=== Problem to work on ===
Copy every line from the one that holds "Instruction: Toggle the ランチ meal time chip" to the end of the records below, exactly and with nothing else, but without any pictures.

(Collected data entries)
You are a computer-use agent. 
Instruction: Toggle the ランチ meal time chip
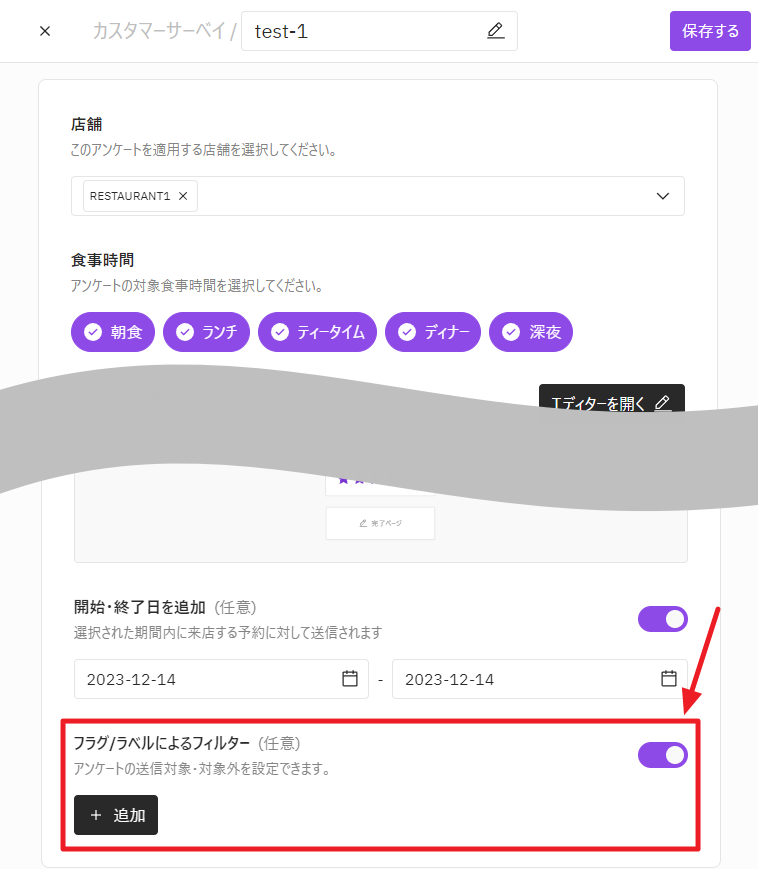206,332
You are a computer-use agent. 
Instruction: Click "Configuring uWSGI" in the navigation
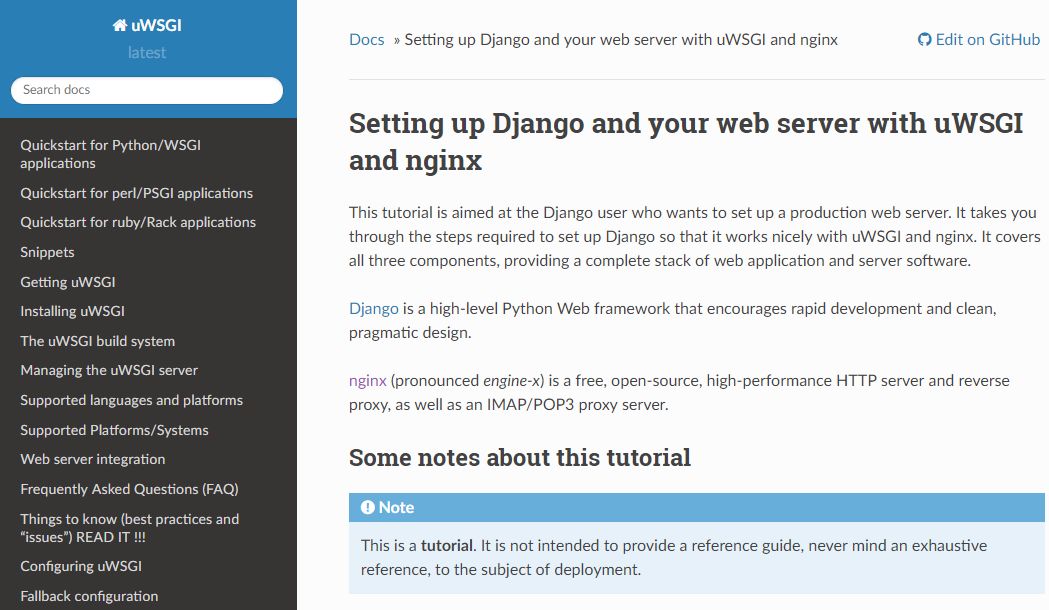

=== Result ===
Instruction: Toggle the ランチ meal time chip
206,332
You are a computer-use agent. 
Instruction: Click "Configuring uWSGI" in the navigation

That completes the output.